Signore e signori, il nuovo ESG si chiama biodiversità. E i dati parlano chiaro. Ingrid Kukuljan, capo delle valutazioni di impatto e investimento sostenibile presso Federated Hermes, non ha dubbi: «I movimenti di capitali che abbiamo finora registrato in quel segmento sono dieci volte più veloci di quelli legati alla prima ondata sulla lotta alle emissioni. E trovo che sia giusto, poiché quella relativa alla biodiversità rappresenta la minaccia sistemica più grande che dobbiamo affrontare». D’altronde, il piatto era decisamente troppo ricco per non gettarcisi a pesce. Per tre ragioni. Primo, istituzionale. Quando la COP15 dello scorso dicembre dedica l’intera sessione al Global Biodiversity Framework e vede 200 nazioni concordi nello stanziare almeno 200 miliardi di dollari l’anno per salvaguardare il mondo naturale e le sue diversità, come si fa a stare con le mani in mano?
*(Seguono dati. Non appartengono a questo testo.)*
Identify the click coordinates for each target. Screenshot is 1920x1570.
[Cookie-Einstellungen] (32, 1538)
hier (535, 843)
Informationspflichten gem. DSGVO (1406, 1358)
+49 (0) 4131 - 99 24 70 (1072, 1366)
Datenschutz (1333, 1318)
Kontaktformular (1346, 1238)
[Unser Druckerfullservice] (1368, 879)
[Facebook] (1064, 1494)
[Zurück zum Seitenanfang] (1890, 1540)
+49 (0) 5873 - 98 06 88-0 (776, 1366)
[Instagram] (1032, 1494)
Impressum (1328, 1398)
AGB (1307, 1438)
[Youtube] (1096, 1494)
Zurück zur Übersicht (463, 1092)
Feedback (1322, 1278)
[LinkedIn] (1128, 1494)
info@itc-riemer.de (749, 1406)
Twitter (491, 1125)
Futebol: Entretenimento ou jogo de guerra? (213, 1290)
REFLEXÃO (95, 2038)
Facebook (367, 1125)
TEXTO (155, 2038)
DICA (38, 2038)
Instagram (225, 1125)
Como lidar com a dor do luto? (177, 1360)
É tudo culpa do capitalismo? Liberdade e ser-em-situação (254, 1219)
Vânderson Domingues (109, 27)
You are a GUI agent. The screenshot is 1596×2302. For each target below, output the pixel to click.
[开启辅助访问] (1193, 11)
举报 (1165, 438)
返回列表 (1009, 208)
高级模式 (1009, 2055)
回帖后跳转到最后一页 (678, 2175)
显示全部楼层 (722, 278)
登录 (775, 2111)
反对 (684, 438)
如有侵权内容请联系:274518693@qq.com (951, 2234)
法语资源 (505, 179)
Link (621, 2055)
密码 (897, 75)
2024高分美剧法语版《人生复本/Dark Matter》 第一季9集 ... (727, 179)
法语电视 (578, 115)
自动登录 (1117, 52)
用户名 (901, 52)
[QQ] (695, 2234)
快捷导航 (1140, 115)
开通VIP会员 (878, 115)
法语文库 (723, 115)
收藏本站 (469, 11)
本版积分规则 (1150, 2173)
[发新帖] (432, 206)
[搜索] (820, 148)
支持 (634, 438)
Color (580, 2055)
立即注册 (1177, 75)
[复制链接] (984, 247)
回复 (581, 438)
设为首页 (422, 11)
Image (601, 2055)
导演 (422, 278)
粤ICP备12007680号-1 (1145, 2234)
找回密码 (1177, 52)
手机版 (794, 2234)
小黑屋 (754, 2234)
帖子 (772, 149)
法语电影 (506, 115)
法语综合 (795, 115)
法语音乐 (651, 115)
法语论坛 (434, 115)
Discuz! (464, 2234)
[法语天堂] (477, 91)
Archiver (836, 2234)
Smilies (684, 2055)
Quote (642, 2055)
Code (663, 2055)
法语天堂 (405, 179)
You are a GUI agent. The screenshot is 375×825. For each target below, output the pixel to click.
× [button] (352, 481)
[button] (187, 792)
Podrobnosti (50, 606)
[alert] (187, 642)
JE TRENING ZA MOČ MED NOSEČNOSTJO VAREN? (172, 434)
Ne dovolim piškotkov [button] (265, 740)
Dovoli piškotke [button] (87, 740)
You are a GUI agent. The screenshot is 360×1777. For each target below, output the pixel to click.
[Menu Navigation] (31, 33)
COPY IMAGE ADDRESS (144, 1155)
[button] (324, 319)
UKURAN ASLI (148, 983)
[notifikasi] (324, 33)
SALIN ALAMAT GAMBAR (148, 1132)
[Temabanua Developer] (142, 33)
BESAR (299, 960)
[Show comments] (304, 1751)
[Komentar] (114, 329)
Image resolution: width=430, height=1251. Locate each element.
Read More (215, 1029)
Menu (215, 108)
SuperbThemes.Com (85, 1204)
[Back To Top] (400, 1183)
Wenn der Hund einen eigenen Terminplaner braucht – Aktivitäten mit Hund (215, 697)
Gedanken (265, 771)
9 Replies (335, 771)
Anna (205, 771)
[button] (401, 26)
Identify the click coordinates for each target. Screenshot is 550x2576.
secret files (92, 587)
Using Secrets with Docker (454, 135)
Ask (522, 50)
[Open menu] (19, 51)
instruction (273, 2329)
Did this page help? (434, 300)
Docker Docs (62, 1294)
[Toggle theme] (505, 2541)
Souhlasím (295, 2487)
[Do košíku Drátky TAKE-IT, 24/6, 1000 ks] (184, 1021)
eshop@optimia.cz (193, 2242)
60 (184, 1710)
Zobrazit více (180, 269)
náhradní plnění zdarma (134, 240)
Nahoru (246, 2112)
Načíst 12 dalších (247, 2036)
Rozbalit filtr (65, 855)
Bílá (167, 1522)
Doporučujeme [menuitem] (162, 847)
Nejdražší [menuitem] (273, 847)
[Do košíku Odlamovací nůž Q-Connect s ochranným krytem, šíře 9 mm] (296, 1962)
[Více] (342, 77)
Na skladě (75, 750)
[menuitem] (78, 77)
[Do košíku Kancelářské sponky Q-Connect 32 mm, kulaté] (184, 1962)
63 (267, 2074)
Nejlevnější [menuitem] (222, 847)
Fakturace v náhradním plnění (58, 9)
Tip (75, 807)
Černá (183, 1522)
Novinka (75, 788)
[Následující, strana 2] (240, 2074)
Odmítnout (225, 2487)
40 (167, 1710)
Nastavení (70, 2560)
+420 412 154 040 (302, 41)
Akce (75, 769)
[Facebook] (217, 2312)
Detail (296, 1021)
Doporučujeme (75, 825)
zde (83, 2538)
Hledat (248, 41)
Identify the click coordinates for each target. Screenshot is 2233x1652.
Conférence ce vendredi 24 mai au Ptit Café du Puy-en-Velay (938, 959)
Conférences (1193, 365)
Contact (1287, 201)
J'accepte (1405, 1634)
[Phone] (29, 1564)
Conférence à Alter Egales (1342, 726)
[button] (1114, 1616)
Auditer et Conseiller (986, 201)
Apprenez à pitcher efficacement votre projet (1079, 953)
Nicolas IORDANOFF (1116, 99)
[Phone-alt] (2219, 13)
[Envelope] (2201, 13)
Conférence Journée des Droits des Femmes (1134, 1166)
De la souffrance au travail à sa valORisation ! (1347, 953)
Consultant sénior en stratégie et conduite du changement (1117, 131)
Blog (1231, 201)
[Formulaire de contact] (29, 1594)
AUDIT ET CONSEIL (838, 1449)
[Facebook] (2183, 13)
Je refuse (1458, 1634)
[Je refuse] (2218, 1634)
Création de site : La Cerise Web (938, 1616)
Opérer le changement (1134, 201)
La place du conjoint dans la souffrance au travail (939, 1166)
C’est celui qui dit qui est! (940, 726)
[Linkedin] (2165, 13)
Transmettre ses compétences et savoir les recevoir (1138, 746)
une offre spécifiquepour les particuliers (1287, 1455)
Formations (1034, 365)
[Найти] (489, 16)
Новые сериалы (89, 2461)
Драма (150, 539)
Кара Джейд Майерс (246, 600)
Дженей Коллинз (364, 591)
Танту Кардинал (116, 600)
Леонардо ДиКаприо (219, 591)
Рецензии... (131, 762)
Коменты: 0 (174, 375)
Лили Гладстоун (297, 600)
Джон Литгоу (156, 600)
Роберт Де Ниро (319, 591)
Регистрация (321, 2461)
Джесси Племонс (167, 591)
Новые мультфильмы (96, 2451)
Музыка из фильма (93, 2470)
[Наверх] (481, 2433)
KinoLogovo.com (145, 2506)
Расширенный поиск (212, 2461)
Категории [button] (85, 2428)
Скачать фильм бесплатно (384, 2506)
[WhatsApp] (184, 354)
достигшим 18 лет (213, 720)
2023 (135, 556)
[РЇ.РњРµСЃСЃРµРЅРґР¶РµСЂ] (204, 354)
Secondo, quanto deciso a Montreal garantisce una scappatoia politicamente corretta proprio da quei principi ESG ormai totalmente svalutati e sorpassati dalle troppo stringenti clausole dell’Articolo 9. Terzo, la biodiversità è di per se stessa a prova di greenwashing. Per la semplice ragione che non lo necessita, essendo totalmente manipolabile alla base!
Alla voce biodiversità, la Treccani scrive: L’insieme della differenziazione, della variazione e della complessità della vita sulla Terra. Insomma, il paradiso della manipolazione! E infatti, come mostra il grafico i fondi che fanno riferimento alla biodiversità come criterio di investimento sono concentratissimi sui titoli industriali. Come dire, cosa c’è di meglio di una fabbrica metalmeccanica per tutelare gli organismi monocellulari del Borneo?
ME-RA-VI-GLIO-SO. Non serve più nascondersi come mariti fedifraghi, non serve più millantare o rivendicare la tessera del Wwf o di Greenpeace che negli anni Ottanta faceva capolino dal portafoglio dell’attuale Ceo di un’industria fossile per giustificare le proprie scelte. La biodiversità è la coperta di Linus del politicamente corretto, il Pi greco di ogni millantato credito a livello di investimento etico, l’Alfa e Omega della pesca a strascico di ogni portfolio di investimento o piano previdenziale. Non a caso, Wijnand Broer, program manager alla Partnership for Biodiversity Accounting Financials e partner presso l’azienda di consulenza olandese Crem, sentenzia: «Stiamo assistendo a un diluvio di nuovi data providers che immettono sul mercato ipotesi e presupposti relativi alla biodiversità ma non sempre, in realtà, è chiaro quale sia la sottostante tesi a conferma della loro veridicità». Praticamente, l’El Dorado che incontra il Bengodi e diviene Klondike della mitomania etica. In attesa del redde rationem con Gazprom. E con il Cremlino.